Dites 33 – L’édito de Patrice Chabanet
Abondance de biens ne nuit pas, dit le proverbe. A voir. Il est difficile de considérer que le dépôt officiel de 33 listes pour les élections européennes soit un signe de bonne santé démocratique. Certes, l’abondance de listes nuit moins qu’une élection préfabriquée avec un parti unique ou l’élimination de toute opposition, pratique encore courante dans certains pays. Mais comment l’électeur peut-il s’y retrouver entre 33 programmes, parfois très voisins ? On ne parle pas des organisations groupusculaires qui font surtout acte de présence le temps d’un scrutin. Il y a tous les autres, souvent des sous-chapelles d’anciens partis de gouvernement. Que reste-t-il, par exemple, de l’ancien PS ? Une myriade de courants jouxtant ceux de l’écologie. L’extrême droite n’échappe pas non plus à la fragmentation. Quant à la droite modérée, elle est loin de retrouver les étiages de la période gaulliste ou même chiraquienne. Au milieu de cette flottille, le parti présidentiel tente de se frayer un chemin. On connaît déjà l’impact de cette dispersion de l’offre électorale : les vainqueurs ne feront pas de gros scores. Ils confirmeront par là la tendance qui était déjà apparue lors des dernières présidentielles.
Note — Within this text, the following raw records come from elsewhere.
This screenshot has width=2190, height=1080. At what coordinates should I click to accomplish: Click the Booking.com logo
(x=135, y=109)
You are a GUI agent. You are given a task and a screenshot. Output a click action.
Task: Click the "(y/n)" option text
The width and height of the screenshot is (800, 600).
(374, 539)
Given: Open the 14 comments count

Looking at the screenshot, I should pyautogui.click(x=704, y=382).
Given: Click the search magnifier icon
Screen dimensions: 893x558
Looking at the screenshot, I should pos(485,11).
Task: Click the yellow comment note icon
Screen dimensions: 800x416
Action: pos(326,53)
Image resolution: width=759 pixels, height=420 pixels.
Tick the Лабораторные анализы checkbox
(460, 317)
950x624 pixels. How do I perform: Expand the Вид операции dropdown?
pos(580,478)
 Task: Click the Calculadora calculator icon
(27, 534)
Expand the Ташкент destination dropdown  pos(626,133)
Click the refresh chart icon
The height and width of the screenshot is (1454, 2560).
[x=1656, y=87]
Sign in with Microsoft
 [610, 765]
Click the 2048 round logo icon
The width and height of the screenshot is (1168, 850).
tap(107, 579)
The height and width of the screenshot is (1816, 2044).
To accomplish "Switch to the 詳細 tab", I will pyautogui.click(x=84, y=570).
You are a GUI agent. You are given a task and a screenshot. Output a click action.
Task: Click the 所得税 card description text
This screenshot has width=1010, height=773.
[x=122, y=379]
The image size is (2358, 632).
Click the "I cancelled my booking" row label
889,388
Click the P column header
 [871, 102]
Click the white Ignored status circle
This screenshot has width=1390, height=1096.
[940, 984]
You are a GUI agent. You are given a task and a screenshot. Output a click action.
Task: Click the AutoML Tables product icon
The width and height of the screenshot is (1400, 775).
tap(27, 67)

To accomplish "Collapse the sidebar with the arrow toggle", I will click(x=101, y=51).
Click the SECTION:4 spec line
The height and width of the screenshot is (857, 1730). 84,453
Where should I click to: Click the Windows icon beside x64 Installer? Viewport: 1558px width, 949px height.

La cartellisation de la vie politique française en dit long sur les tensions actuelles. Aucun parti n’arrive à s’imposer et à imposer son programme.européen. Qui, spontanément, peut en donner les grandes lignes, à part quelques slogans ? Les Gilets jaunes eux-mêmes font la dure expérience de la conquête du pouvoir. Ils auront trois listes et certaines « figures » du mouvement ont rejoint des formations souverainistes. Il ne faut pas s’étonner dans ces conditions si le soir des élections le grand vainqueur aura un visage, celui de l’abstention. Il est de bon ton d’affirmer que la France n’a pas le privilège de la grève des urnes. C’est quand même inquiétant. On ne répond pas à la défiance populaire en se préoccupant uniquement de son (petit) score électoral.